**Directions**
Print the listing from the line containing "Behe (266, 969)" through the line containing "with [708, 761]", inclusive, reproducing each line without changes.

**Records supplied**
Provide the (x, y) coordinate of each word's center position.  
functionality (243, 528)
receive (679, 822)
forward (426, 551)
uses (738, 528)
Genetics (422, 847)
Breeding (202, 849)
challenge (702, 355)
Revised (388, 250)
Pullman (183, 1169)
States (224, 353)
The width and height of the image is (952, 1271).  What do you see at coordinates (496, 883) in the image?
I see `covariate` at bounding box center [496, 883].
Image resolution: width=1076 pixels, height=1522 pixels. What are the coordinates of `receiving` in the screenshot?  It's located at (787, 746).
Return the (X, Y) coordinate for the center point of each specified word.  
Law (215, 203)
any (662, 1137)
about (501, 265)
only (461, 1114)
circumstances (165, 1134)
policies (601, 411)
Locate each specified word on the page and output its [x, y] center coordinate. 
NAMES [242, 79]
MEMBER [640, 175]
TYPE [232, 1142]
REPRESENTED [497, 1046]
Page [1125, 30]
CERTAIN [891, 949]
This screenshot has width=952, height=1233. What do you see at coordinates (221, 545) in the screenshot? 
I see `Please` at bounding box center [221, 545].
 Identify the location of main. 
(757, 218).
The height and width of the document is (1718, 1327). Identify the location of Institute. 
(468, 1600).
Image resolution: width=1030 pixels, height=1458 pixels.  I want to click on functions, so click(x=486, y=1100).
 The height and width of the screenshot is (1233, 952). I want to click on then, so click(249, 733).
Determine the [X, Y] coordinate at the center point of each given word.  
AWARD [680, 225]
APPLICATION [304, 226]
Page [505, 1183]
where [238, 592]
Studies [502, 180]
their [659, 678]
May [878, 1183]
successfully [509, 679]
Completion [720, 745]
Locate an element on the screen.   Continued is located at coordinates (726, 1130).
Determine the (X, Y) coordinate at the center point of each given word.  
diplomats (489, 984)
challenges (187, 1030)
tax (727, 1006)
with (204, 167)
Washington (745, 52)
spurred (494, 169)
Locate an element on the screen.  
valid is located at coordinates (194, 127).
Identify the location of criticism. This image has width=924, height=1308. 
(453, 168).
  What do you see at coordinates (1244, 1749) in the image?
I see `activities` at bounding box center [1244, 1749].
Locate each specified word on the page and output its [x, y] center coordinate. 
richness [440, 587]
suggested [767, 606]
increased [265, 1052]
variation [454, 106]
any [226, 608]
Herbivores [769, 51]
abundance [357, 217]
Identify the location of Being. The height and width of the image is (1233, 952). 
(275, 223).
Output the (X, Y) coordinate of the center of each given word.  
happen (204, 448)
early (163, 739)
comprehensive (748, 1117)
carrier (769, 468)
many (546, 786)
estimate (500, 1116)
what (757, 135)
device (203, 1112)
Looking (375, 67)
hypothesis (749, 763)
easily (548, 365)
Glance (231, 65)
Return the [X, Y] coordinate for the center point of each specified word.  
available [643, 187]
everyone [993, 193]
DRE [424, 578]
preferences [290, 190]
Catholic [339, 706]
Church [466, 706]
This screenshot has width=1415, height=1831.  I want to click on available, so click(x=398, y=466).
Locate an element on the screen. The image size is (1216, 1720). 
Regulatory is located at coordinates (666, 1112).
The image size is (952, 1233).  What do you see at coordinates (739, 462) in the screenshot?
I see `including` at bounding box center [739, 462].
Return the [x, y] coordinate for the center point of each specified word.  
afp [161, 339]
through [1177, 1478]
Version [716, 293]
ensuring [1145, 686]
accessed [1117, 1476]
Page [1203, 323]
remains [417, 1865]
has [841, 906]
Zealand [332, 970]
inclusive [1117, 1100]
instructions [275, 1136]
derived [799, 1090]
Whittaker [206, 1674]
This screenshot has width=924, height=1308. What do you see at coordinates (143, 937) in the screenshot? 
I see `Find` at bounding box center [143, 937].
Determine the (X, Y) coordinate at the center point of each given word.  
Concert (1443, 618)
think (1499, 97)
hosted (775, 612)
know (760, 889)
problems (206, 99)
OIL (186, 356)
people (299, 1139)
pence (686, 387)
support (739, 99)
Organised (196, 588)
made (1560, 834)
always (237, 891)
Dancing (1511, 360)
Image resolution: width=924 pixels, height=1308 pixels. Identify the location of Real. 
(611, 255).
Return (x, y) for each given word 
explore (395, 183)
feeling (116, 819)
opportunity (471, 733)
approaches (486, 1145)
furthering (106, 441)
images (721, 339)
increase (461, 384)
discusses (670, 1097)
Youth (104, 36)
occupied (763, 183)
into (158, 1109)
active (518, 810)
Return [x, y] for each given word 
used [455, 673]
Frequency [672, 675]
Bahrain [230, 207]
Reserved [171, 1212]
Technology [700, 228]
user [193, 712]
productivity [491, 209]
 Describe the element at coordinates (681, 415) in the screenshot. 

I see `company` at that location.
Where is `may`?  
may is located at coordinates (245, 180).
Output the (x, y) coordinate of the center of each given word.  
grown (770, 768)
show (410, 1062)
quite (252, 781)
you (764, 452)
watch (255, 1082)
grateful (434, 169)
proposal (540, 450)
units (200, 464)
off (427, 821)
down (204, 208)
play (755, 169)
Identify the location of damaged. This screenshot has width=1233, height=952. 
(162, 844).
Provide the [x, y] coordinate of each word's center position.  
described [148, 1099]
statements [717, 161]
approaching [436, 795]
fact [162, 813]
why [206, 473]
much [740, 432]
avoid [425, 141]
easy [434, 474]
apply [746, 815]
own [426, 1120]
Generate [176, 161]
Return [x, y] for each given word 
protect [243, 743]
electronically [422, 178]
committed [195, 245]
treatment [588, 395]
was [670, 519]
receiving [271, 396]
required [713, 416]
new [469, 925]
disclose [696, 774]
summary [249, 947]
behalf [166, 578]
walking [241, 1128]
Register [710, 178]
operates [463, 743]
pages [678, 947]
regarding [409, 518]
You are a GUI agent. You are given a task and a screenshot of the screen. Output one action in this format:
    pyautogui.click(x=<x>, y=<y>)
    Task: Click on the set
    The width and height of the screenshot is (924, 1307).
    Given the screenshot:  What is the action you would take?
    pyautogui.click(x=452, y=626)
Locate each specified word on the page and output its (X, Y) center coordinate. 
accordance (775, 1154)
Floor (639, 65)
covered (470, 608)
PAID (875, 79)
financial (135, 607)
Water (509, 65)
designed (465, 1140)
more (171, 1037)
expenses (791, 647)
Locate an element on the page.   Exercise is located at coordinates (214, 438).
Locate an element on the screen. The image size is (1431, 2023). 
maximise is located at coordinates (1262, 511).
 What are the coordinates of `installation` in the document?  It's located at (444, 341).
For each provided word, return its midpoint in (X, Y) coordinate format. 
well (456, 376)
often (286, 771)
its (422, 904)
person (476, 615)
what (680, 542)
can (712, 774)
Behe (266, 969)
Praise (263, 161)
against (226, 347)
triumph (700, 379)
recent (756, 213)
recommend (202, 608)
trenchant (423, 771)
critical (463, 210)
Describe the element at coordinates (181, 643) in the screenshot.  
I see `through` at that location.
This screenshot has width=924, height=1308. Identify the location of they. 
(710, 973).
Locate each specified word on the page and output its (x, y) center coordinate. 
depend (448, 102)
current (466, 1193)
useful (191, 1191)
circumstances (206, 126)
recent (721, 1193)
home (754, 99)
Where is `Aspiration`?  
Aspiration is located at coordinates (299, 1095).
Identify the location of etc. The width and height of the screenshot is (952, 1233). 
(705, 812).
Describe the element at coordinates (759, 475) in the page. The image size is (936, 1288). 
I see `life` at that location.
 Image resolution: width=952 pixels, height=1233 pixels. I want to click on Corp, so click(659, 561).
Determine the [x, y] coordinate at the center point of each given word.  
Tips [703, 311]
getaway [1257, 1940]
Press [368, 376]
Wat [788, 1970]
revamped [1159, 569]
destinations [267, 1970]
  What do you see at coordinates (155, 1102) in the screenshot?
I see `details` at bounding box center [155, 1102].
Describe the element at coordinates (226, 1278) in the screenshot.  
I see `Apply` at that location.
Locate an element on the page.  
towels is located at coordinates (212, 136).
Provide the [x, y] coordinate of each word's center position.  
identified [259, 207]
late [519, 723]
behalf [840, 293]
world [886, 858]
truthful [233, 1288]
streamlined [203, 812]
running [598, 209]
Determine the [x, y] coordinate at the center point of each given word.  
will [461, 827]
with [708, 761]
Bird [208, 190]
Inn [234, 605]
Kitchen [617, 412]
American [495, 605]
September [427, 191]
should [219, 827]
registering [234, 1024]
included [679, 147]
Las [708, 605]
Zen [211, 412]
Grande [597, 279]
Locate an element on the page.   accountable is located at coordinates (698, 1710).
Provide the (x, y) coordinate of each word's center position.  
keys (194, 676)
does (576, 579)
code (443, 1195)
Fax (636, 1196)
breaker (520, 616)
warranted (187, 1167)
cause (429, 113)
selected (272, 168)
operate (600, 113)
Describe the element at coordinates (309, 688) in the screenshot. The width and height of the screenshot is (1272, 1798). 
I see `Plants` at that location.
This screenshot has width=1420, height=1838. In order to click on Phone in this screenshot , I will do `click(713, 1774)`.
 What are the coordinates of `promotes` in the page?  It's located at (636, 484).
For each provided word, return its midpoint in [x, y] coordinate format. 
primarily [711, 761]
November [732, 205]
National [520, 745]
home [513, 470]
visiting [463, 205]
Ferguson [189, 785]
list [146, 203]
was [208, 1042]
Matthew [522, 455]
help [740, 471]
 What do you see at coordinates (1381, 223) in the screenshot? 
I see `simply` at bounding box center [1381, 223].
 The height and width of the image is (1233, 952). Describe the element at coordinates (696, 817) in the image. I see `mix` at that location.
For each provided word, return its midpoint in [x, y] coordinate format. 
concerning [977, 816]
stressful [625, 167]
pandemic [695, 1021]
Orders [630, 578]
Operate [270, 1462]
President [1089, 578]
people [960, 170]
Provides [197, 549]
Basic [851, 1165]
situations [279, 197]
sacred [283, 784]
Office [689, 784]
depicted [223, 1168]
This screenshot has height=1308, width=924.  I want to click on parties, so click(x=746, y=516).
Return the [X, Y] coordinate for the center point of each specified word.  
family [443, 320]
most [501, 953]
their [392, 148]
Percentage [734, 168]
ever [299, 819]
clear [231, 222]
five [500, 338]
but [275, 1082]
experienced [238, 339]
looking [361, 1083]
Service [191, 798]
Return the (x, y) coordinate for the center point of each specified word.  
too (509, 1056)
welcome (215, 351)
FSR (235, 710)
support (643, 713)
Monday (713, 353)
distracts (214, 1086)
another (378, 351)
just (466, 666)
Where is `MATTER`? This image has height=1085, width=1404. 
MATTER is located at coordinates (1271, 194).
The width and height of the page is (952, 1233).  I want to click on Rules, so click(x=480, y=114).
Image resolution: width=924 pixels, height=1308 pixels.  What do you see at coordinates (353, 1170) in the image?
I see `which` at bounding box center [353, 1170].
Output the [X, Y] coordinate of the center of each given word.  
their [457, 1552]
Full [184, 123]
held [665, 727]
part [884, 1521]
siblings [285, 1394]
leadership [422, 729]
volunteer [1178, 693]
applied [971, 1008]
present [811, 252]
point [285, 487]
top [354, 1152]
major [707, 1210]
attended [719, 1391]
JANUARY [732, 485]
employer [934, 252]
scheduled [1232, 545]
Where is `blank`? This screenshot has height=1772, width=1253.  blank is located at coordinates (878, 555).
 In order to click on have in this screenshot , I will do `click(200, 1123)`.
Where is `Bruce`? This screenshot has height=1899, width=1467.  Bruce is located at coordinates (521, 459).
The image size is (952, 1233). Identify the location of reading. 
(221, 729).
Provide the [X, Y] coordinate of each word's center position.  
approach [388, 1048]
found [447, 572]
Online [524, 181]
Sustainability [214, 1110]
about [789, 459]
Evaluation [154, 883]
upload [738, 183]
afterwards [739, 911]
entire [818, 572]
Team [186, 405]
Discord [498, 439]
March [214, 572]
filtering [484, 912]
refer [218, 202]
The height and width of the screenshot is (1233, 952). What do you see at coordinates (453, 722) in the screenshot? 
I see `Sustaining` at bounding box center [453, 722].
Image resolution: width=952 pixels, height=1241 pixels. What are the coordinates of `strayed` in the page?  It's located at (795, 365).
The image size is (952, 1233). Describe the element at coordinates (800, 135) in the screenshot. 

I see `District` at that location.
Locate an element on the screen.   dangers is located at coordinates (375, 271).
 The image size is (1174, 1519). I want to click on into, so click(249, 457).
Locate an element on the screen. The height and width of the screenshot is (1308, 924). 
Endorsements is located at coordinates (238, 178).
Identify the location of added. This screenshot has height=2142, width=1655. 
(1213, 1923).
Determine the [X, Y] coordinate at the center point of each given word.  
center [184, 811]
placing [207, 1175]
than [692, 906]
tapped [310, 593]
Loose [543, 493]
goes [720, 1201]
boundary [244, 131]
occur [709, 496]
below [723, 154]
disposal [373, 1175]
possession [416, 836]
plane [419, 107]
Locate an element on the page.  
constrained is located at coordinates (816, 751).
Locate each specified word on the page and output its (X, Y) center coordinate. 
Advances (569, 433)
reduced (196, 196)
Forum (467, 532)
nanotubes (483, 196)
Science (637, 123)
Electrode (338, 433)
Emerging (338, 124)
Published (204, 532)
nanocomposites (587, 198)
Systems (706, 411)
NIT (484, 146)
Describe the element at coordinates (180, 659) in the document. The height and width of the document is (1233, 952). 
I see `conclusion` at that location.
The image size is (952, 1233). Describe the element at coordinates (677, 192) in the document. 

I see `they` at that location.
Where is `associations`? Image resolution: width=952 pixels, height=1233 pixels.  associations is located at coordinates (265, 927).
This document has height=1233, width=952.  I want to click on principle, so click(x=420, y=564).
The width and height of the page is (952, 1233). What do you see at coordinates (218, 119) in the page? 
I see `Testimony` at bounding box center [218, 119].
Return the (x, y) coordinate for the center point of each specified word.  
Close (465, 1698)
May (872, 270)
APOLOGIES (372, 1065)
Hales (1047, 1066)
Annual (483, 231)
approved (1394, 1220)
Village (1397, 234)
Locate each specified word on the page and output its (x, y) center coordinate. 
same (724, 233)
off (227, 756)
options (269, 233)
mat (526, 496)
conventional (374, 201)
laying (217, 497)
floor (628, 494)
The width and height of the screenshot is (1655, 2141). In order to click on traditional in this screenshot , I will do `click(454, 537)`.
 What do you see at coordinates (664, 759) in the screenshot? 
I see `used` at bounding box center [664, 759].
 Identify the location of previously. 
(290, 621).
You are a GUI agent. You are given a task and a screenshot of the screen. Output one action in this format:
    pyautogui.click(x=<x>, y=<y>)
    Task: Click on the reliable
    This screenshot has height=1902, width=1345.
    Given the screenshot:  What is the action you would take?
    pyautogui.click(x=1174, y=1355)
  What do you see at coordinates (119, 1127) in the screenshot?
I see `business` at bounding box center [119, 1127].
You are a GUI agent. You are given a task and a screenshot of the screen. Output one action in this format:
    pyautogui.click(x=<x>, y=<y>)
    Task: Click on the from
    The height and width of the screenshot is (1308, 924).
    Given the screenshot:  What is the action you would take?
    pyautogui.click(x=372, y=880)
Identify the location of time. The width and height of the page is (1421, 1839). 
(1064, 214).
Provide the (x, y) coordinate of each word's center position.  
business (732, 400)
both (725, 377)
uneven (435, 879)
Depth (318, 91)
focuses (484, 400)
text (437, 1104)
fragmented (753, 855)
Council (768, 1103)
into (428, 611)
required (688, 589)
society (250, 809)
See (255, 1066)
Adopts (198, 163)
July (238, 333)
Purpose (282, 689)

**Full solution**
Behe (266, 969)
Praise (263, 161)
against (226, 347)
triumph (700, 379)
recent (756, 213)
recommend (202, 608)
trenchant (423, 771)
critical (463, 210)
Describe the element at coordinates (181, 643) in the screenshot.  
I see `through` at that location.
This screenshot has width=924, height=1308. Identify the location of they. 
(710, 973).
Locate each specified word on the page and output its (x, y) center coordinate. 
depend (448, 102)
current (466, 1193)
useful (191, 1191)
circumstances (206, 126)
recent (721, 1193)
home (754, 99)
Where is `Aspiration`?  
Aspiration is located at coordinates (299, 1095).
Identify the location of etc. The width and height of the screenshot is (952, 1233). 
(705, 812).
Describe the element at coordinates (759, 475) in the page. The image size is (936, 1288). 
I see `life` at that location.
 Image resolution: width=952 pixels, height=1233 pixels. I want to click on Corp, so click(659, 561).
Determine the [x, y] coordinate at the center point of each given word.  
Tips [703, 311]
getaway [1257, 1940]
Press [368, 376]
Wat [788, 1970]
revamped [1159, 569]
destinations [267, 1970]
  What do you see at coordinates (155, 1102) in the screenshot?
I see `details` at bounding box center [155, 1102].
Describe the element at coordinates (226, 1278) in the screenshot.  
I see `Apply` at that location.
Locate an element on the page.  
towels is located at coordinates (212, 136).
Provide the [x, y] coordinate of each word's center position.  
identified [259, 207]
late [519, 723]
behalf [840, 293]
world [886, 858]
truthful [233, 1288]
streamlined [203, 812]
running [598, 209]
Determine the [x, y] coordinate at the center point of each given word.  
will [461, 827]
with [708, 761]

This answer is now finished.